Pour la troisième fois consécutive, après Wild rovers (Western) et The Carey Treatment (plus ou moins un film noir à la sauce hospitalière et sentimentale), Edwards ne tourne pas de comédie. Mais le pedigree de ce film est difficile à définir; le fait d'échapper au burlesque qui a fait la renommée de l'auteur de The Pink Panther et The Party n'empêche absolument pas l'ironie mordante, pas plus qu'un romantisme un brin triste, apporté ici essentiellement par le personnage de Julie Andrews, qui tourne pour la deuxième fois avec son mari...

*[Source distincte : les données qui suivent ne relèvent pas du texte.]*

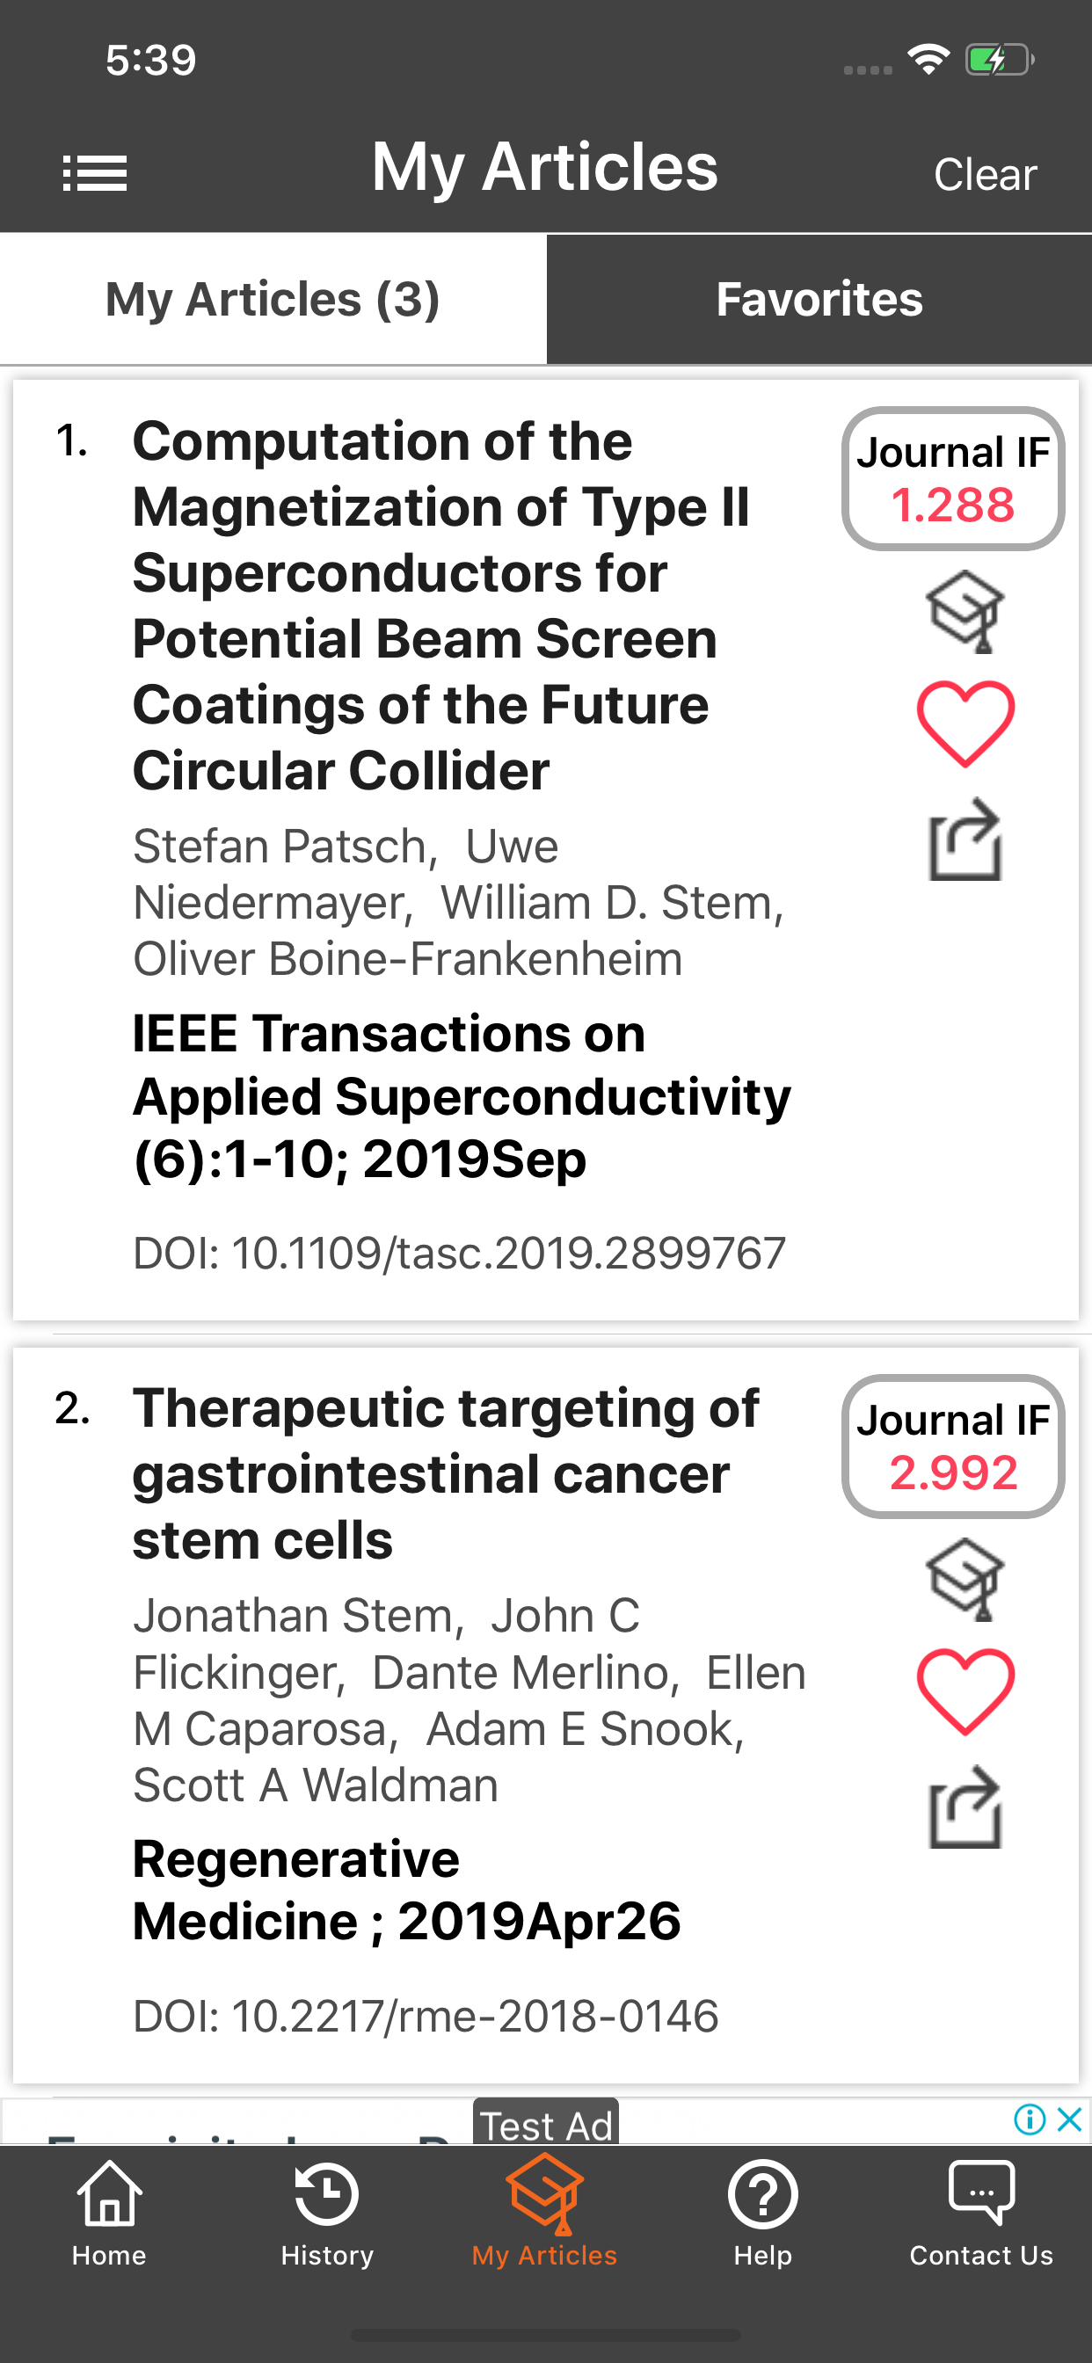View Journal IF 2.992 badge
The width and height of the screenshot is (1092, 2363).
click(953, 1447)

Elle y interprète une jeune veuve Anglaise, Judith Farrow; son mari est mort quelques années auparavant dans un accident de voiture qui la hante, et elle sort d'une histoire compliquée et peu glorieuse: elle travaille pour le ministère de l'intérieur, et elle a eu une liaison avec un sous-fifre de son ministre. En vacances à la Barbade elle est accostée par un homme, en vacances lui aussi. Fedor Sverdlov (Omar Sharif) est un attaché militaire à l'ambassade d'URSS à Londres, et ne s'en cache d'ailleurs pas. Il va jusqu'à dire à Judith qu'une fois revenu en Angleterre, il prétendra essayer de la convertir a marxisme-léninisme afin de pouvoir continuer à la voir sans éveiller de soupçons auprès de sa hiérarchie.

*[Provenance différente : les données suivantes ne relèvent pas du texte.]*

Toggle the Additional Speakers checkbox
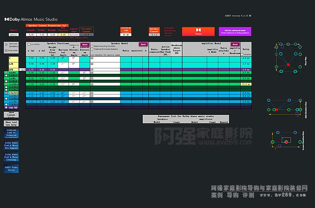Screen dimensions: 315x208 pyautogui.click(x=6, y=44)
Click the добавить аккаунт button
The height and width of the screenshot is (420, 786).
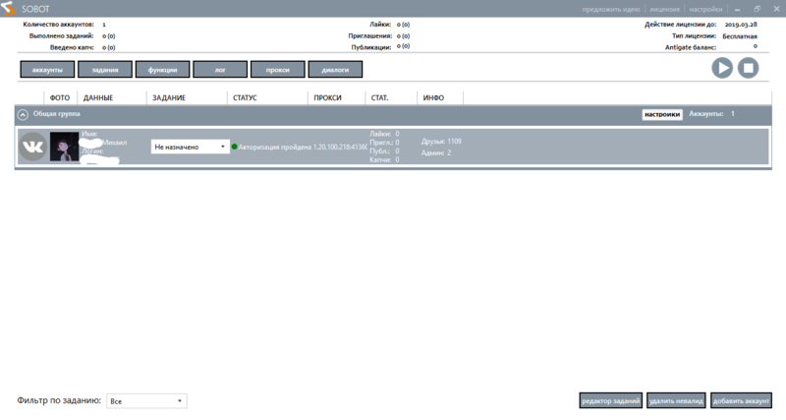pyautogui.click(x=742, y=400)
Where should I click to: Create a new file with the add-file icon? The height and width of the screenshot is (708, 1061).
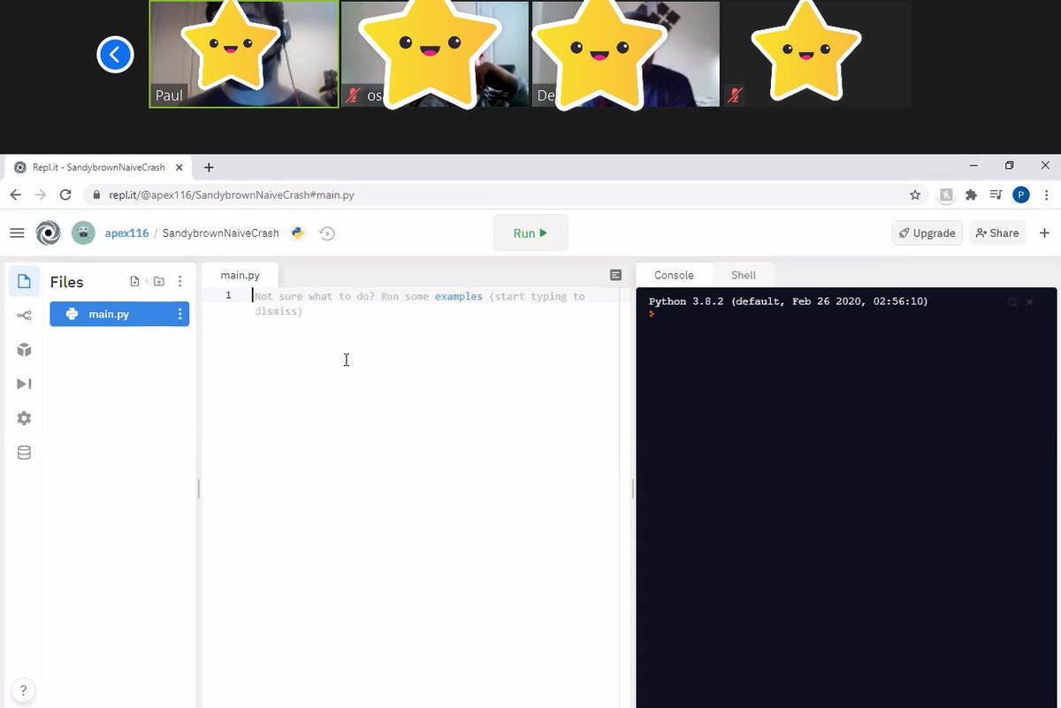(134, 281)
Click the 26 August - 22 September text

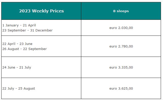point(25,49)
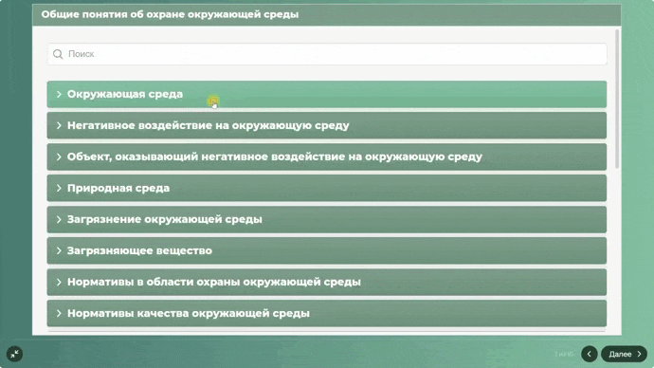Exit fullscreen using the collapse arrows icon

tap(14, 354)
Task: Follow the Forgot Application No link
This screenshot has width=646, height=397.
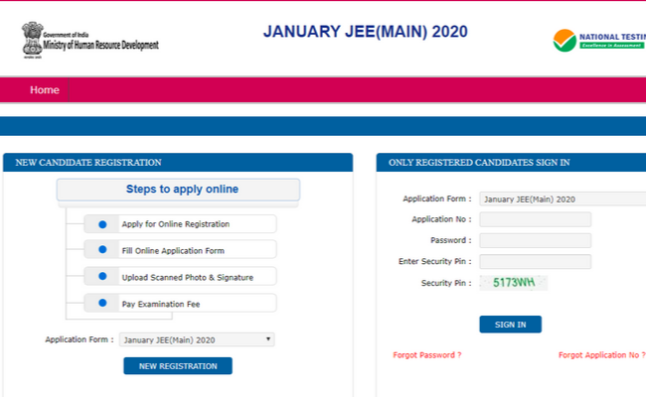Action: 601,354
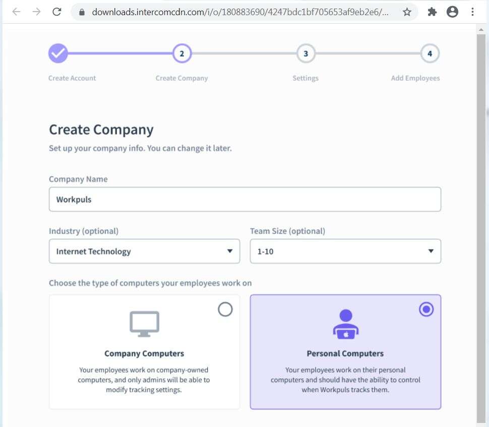Click the browser back arrow

tap(16, 12)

Une fois Judith revenue à Londres, elle va effectivement revoir Fedor, sous une haute surveillance, non seulement des services secrets Russes, mais aussi du ministère; en effet, le ministre de l'intérieur semble particulièrement s'intéresser à cette affaire. Du coup, l'idylle devient un enjeu particulièrement important dans les relations internationales... Ce qui n'empêche pas les réticences de Judith: elle accepte de revoir Fedor, mais cotinue à repousser ses avances.
Dans The great race, on se rappelle comment Tony Curtis, engagé dans une course sous les yeux du monde entier, prenait la décision soudaine de tout arrêter afin de prouver son amour à Natalie Wood; de même, Lili (Julie Andrews) dans Darling Lili perdait son patriotisme pour les beaux yeux de Rock Hudson, et Peter Carey (James Coburn) dédiait dans The Carey Treatment à peu près autant de temps à son couple avec Jennifer O'Neill, qu'à son enquête pour meurtre. Pour Blake Edwards comme pour HItchcock, un film se doit d'obéir à un commandement: "boy meets girl"! Et ce film élégant, voluptueusement lent et méthodique ne nous raconte pas autre chose.

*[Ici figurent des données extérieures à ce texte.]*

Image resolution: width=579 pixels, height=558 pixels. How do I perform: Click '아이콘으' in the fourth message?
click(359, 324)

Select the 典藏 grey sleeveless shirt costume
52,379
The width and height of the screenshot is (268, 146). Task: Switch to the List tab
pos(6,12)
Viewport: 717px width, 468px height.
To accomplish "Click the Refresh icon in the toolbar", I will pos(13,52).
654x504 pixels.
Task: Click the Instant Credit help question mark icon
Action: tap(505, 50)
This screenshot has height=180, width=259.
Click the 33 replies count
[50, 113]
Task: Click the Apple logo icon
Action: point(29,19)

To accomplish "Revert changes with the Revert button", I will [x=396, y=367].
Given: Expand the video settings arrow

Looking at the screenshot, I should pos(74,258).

A l'âge atomique, alors que les rapports internationaux, surtout s'ils impliquent la Russie, se compliquent dangereusement, le metteur en scène nous raconte donc une histoire d'amour, rendue d'autant plus charmante qu'elle attendra longtemps avant d'avoir une réalité physique (ce qui la différencie considérablement du reste du monde, d'ailleurs, la coucherie étant ici souvent la forme la plus simple mais aussi la plus directe de compromission, de corruption et de duperie)... Son couple est finalement un vrai couple de cinéma à l'ancienne, qui évolue dans un monde qui ne semble pas les toucher.
Une fois de plus, on a le sentiment qu'Edwards a un peu trop facilement fait passer la forme avant le fond (Ce que confirme un générique signé du maître du genre, Maurice Binder), mais il le fait avec une vraie sensibilité, et avec des acteurs en majorité Britannique qui ne s'en laissent pas compter. Une quasi-réussite, donc.